Create back-up versions of MAGMA module

/* Copyright (C) 2025   INAF - Osservatorio Astronomico di Cagliari

   This program is free software: you can redistribute it and/or modify

   it under the terms of the GNU General Public License as published by

   the Free Software Foundation, either version 3 of the License, or

   (at your option) any later version.

   This program is distributed in the hope that it will be useful,

   but WITHOUT ANY WARRANTY; without even the implied warranty of

   MERCHANTABILITY or FITNESS FOR A PARTICULAR PURPOSE.  See the

   GNU General Public License for more details.

   A copy of the GNU General Public License is distributed along with

   this program in the COPYING file. If not, see: <https://www.gnu.org/licenses/>.

 */

/*! \file magma_calls.h

 *

 * \brief C++ interface to MAGMA calls.

 *

 */

#include <string>

#ifndef INCLUDE_MAGMA_CALLS_H_

#define INCLUDE_MAGMA_CALLS_H_

/*! \brief Invert a complex matrix with double precision elements.

 *

 * call magma_zinvert1() to do the actual inversion

 *

 * \param mat: Matrix of complex.

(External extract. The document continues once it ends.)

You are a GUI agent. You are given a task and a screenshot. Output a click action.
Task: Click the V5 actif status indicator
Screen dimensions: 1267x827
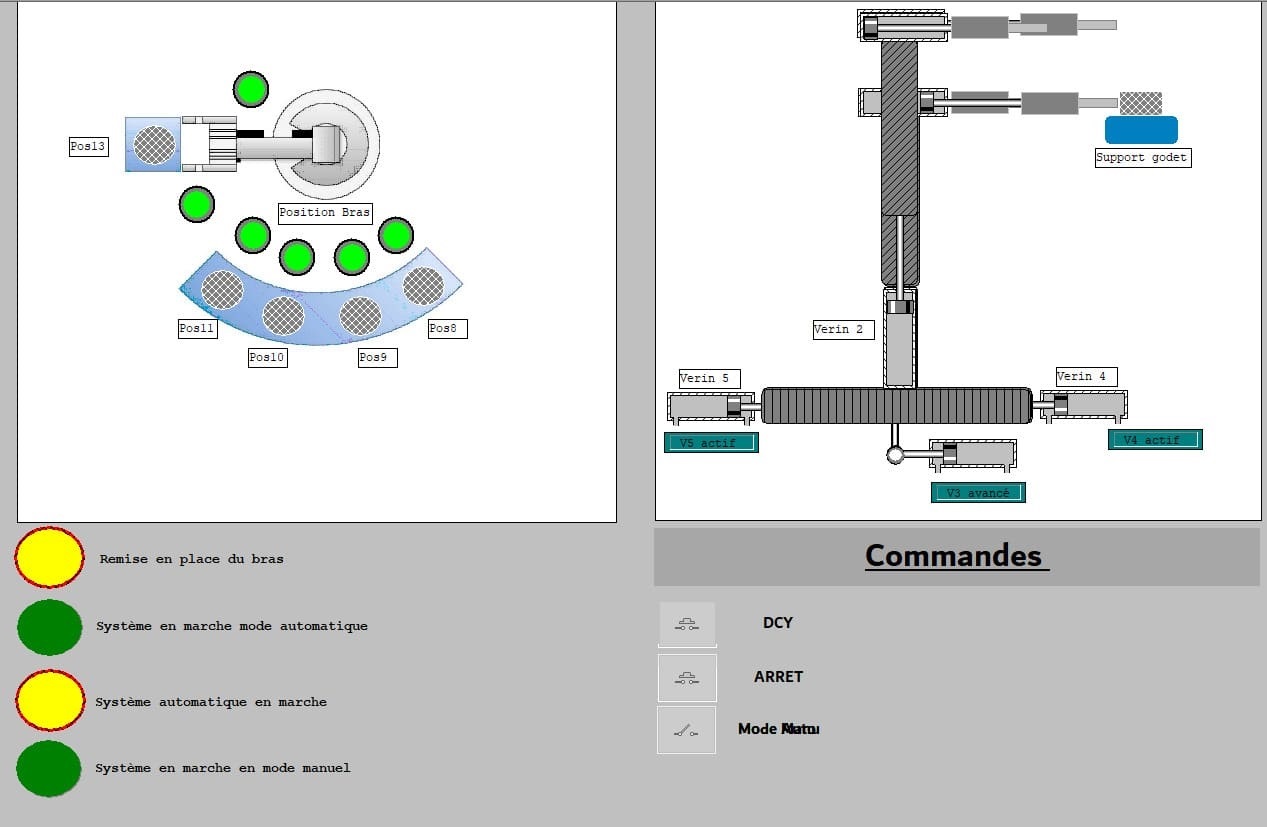pos(711,442)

The matrix to be inverted.

 * \param n: `np_int` The number of rows and columns of the [n x n] matrix.

 * \param jer: `int &` Reference to an integer return flag.

 * \param device_id: `int` ID of the device for matrix inversion offloading.

 */

void magma_zinvert(dcomplex **mat, np_int n, int &jer, int device_id=0);

/*! \brief Auxiliary function to Invert a complex matrix with double precision elements.

 *

 * Use MAGMA to perform an in-place matrix inversion for a complex

 * matrix with double precision elements.

 *

 * \param inva: reference to the pointer to the first element of the matrix to be inverted on entry, inverted matrix on exit.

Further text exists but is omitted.